Problem: Every record that follows should be copied exactly. No picture belongs in the copy.

= Beginning of Section =

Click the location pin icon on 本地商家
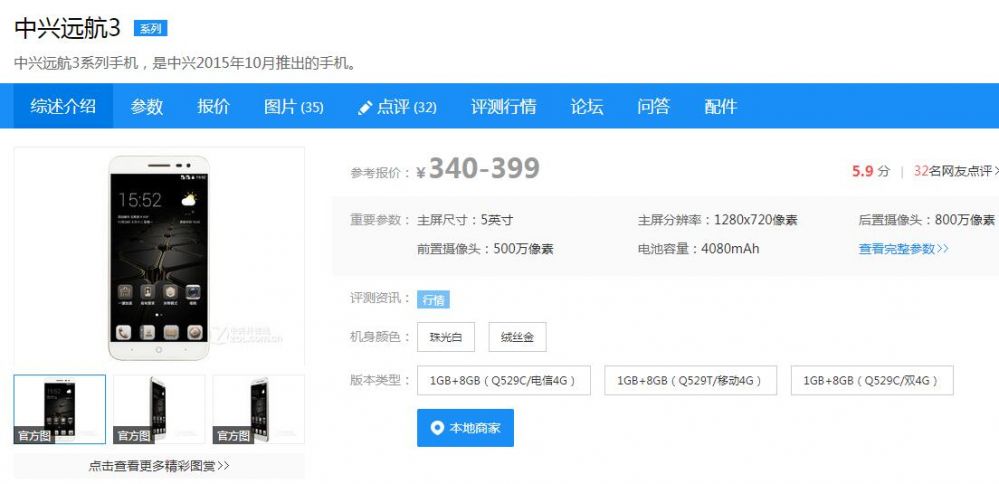 pos(436,428)
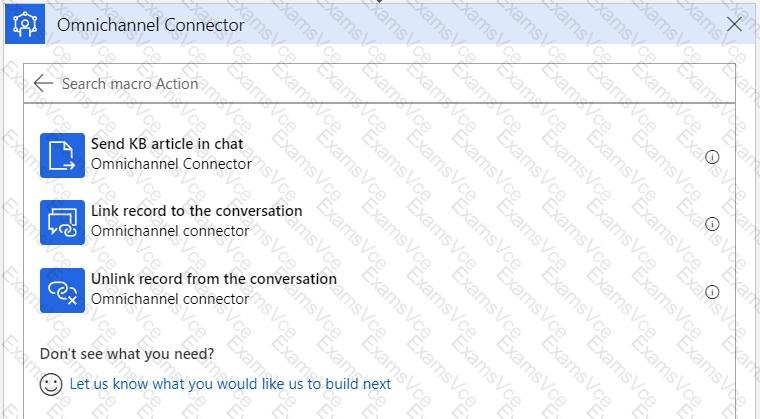Go back using the left arrow
Viewport: 760px width, 419px height.
[43, 84]
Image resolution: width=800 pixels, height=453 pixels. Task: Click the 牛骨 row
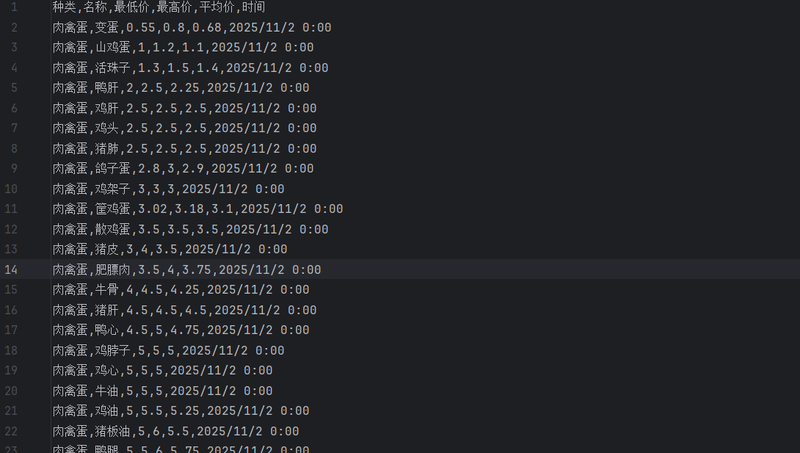[x=180, y=290]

= End of Section =

Your response:
Click the location pin icon on 本地商家
 pos(436,428)
Go back using the left arrow
Viewport: 760px width, 419px height.
[43, 84]
Image resolution: width=800 pixels, height=453 pixels. Task: Click the 牛骨 row
[x=180, y=290]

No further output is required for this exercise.